INSTRUCTIONS TO FOLLOW. Beginning with the line that contains "kink (120, 2054)", transcribe every line through the end of the entries exactly as written, and reproduce nothing else.
** Opening SOURCE RECORDS block **
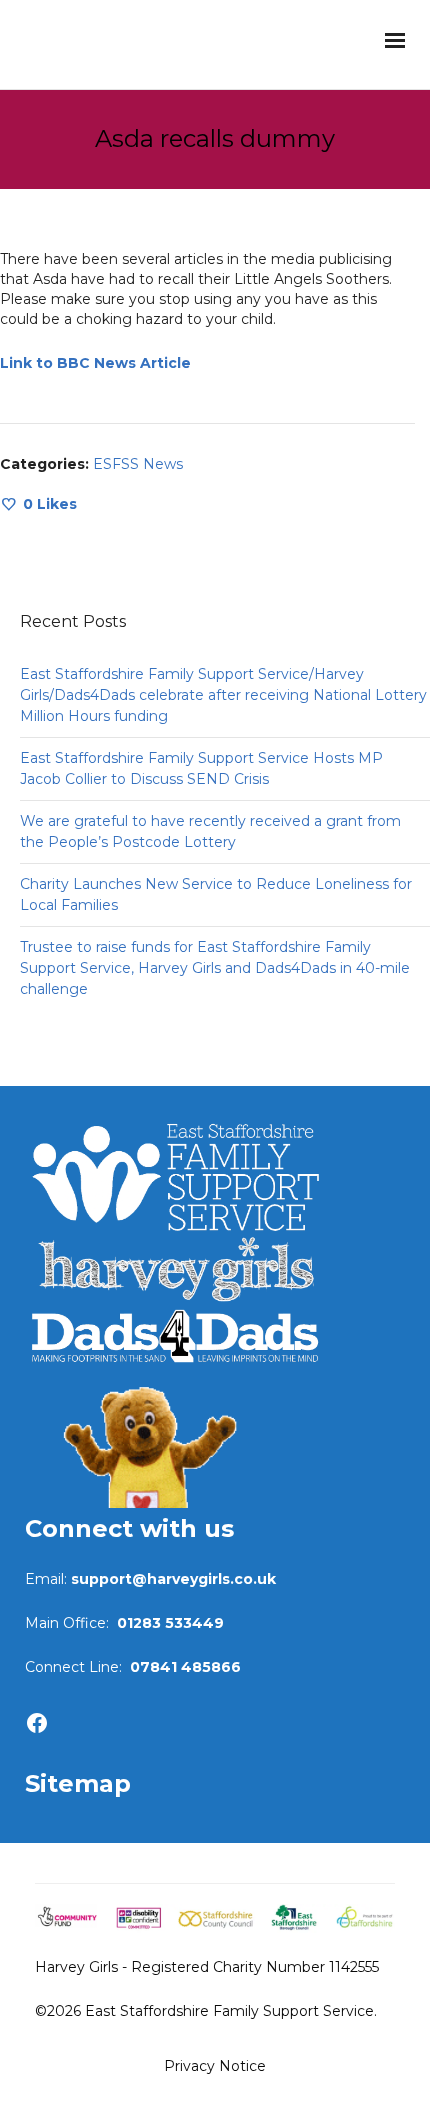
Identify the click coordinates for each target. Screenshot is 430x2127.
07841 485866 (185, 1667)
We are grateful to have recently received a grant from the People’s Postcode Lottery (210, 831)
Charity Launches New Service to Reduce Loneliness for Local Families (216, 894)
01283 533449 (170, 1623)
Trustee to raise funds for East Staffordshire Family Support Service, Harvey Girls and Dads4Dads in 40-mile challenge (215, 968)
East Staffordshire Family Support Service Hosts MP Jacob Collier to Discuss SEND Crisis (201, 768)
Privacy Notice (215, 2066)
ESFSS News (138, 464)
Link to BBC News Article (95, 363)
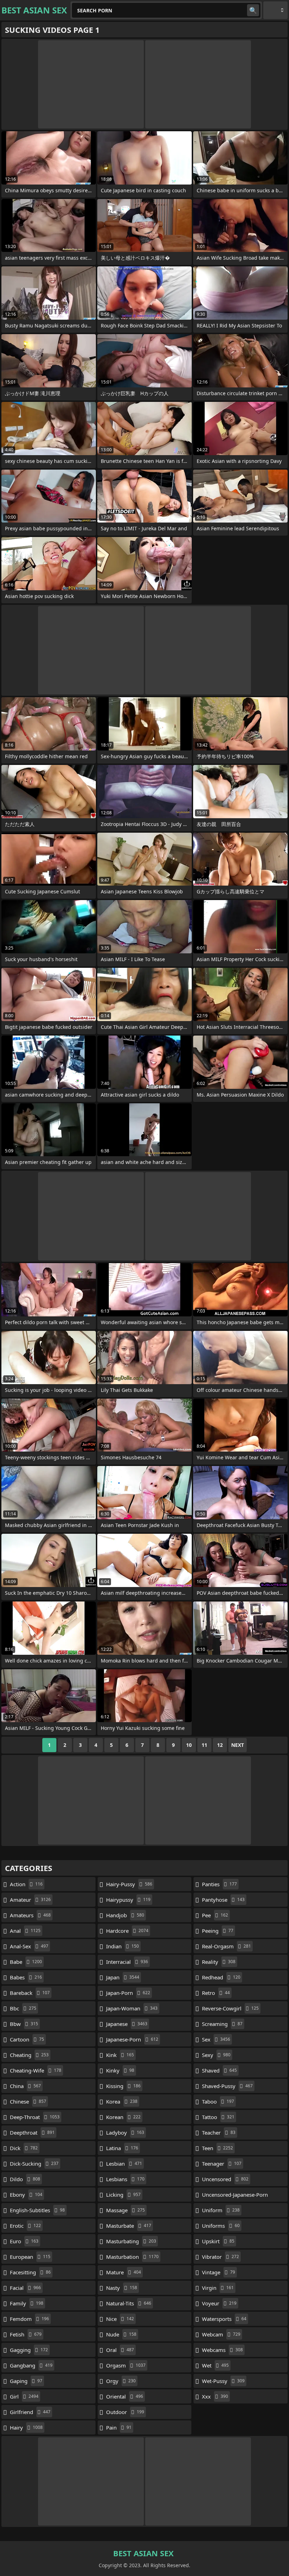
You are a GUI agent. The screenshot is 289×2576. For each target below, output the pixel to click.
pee (215, 1915)
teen (217, 2148)
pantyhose (223, 1899)
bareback (30, 1992)
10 (189, 1745)
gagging (29, 2349)
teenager (221, 2163)
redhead (221, 1977)
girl (24, 2396)
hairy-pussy (129, 1884)
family (26, 2303)
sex (216, 2039)
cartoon (27, 2039)
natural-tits (128, 2303)
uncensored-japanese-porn (235, 2196)
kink (120, 2054)
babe (26, 1961)
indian (122, 1946)
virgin (218, 2287)
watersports (224, 2318)
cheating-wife (35, 2070)
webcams (222, 2349)
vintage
** Closing SOURCE RECORDS block **
ANSWER TO THIS EXERCISE.
kink (120, 2054)
babe (26, 1961)
indian (122, 1946)
virgin (218, 2287)
watersports (224, 2318)
cheating-wife (35, 2070)
webcams (222, 2349)
vintage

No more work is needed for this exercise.